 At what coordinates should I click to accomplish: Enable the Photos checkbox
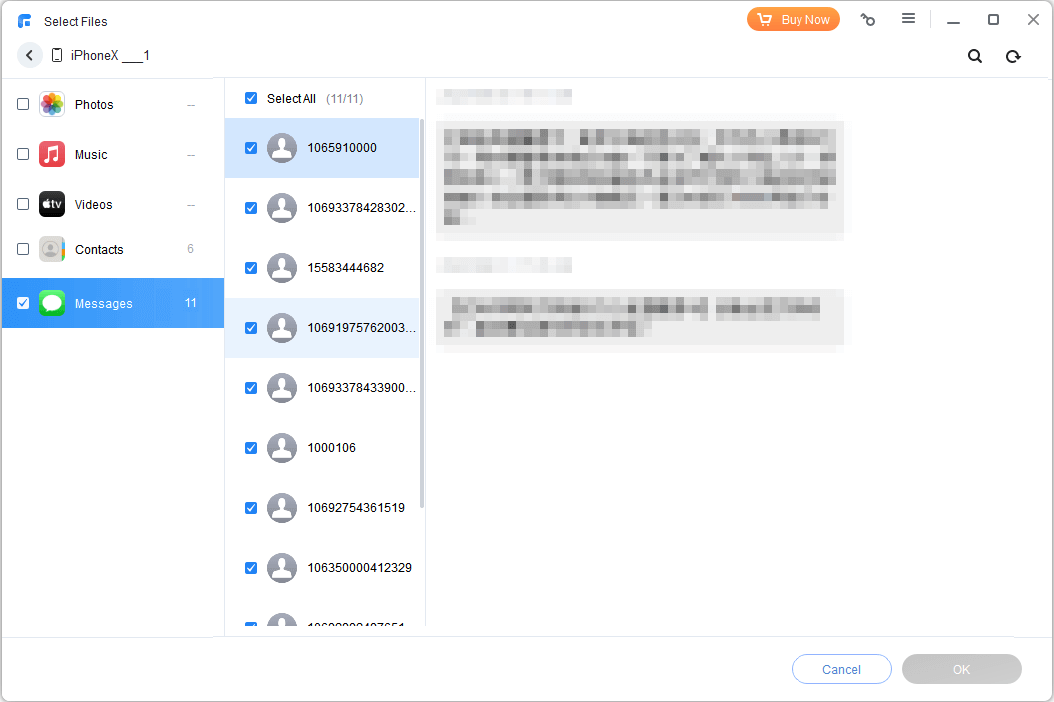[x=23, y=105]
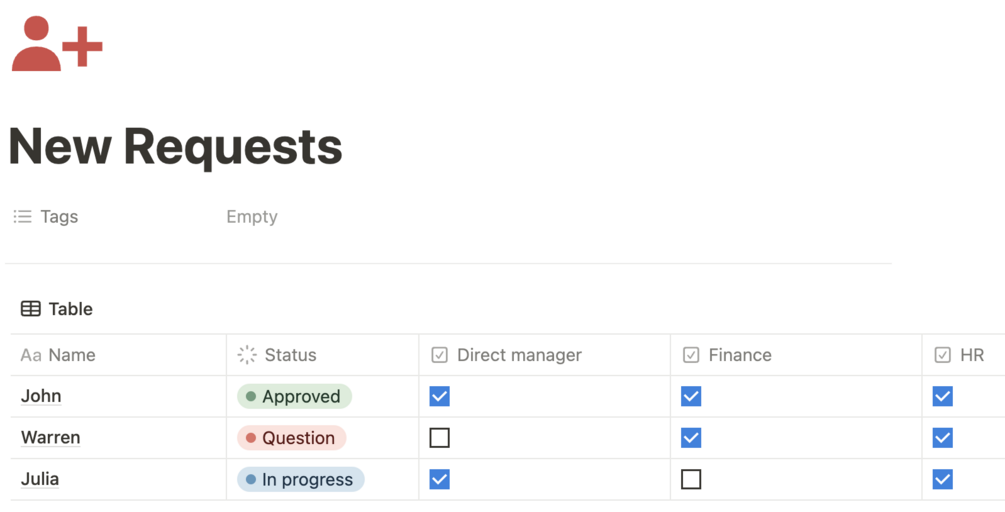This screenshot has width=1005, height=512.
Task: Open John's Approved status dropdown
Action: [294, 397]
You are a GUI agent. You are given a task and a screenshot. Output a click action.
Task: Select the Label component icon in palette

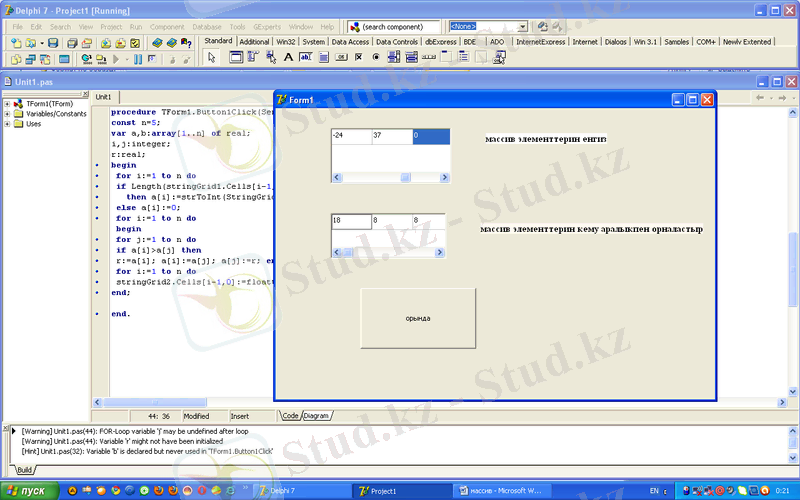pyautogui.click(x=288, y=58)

------------

◆ EXERCISE INSTRUCTIONS: Excluding the pictures, transcribe each entry above word for word.

◆ OUTPUT OF THE TASK:
 At what coordinates should I click to accomplish: Enable the Photos checkbox
[x=23, y=105]
This screenshot has width=1005, height=512.
Task: Open John's Approved status dropdown
Action: [294, 397]
You are a GUI agent. You are given a task and a screenshot. Output a click action.
Task: Select the Label component icon in palette

pyautogui.click(x=288, y=58)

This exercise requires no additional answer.